[The exercise] How many lines in the recorded data below contain the string "Identify", with case counted? Reply with only the number.

--- start Recorded information ---

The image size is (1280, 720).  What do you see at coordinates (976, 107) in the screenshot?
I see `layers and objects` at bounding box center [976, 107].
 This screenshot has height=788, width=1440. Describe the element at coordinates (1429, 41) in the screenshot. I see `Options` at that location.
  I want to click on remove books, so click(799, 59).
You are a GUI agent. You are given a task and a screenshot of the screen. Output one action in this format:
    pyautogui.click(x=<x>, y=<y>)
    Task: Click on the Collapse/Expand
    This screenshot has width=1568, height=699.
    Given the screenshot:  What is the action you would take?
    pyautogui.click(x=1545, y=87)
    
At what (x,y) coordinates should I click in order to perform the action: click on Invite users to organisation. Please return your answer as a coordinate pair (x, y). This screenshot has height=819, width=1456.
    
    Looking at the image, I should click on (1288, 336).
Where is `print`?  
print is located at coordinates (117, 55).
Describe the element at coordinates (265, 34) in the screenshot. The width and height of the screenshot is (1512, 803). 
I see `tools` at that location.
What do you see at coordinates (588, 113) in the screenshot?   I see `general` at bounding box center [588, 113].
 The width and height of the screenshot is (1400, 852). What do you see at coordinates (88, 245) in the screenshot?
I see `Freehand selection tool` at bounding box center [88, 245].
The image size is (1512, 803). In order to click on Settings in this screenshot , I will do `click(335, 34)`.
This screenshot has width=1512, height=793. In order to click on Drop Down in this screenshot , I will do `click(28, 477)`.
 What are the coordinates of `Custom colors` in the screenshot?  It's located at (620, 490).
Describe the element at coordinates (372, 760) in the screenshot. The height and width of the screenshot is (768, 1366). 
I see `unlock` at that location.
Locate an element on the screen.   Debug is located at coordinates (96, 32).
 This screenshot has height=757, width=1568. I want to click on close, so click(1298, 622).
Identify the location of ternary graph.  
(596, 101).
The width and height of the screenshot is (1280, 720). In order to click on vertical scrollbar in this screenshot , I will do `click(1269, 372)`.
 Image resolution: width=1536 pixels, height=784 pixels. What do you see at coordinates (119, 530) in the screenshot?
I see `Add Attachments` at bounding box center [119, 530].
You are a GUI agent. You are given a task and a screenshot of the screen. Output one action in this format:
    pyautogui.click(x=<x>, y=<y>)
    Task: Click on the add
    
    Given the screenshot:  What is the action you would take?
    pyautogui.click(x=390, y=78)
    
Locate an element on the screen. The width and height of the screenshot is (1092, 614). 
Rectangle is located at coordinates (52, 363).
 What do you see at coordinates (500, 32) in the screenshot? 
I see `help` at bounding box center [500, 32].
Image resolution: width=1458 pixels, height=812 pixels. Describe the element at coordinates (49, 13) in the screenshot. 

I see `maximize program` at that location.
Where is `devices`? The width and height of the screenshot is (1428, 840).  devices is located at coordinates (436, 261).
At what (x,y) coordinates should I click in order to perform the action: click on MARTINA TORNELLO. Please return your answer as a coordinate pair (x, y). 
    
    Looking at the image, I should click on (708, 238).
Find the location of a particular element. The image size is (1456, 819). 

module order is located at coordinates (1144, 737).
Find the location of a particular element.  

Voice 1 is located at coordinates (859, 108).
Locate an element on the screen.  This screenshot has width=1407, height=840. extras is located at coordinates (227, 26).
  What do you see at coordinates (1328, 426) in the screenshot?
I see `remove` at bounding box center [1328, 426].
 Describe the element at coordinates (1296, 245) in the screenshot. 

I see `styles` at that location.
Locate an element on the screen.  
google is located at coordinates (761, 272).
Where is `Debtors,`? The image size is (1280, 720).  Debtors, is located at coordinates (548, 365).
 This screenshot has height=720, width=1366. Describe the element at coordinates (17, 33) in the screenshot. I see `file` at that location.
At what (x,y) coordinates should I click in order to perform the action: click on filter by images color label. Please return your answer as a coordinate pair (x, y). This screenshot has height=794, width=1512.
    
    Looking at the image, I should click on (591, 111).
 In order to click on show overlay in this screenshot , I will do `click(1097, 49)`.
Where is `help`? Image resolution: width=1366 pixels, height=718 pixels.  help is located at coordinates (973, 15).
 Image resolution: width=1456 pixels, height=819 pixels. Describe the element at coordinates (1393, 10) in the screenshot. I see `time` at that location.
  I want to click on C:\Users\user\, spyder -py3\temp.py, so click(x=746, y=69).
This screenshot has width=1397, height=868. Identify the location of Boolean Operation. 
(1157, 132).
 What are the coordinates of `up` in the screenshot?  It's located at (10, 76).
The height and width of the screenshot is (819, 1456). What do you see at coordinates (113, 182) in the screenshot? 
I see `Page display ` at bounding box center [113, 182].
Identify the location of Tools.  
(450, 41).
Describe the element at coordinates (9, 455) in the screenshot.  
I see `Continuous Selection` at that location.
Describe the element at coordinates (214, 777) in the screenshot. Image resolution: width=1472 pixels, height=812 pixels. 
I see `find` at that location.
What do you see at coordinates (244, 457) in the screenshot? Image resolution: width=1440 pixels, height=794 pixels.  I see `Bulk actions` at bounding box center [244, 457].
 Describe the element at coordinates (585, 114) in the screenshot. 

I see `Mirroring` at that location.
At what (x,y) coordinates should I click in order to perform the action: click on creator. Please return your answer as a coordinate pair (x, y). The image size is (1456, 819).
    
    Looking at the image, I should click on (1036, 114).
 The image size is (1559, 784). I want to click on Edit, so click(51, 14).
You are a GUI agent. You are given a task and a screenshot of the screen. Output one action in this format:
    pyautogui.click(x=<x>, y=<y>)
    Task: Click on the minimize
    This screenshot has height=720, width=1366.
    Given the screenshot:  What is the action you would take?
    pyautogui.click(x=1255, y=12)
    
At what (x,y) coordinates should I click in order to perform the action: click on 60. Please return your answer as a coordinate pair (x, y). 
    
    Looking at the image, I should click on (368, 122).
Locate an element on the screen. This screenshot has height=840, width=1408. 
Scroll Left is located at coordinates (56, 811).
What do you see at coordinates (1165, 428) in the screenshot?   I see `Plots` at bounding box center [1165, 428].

--- end Recorded information ---

[Finished exercise] 3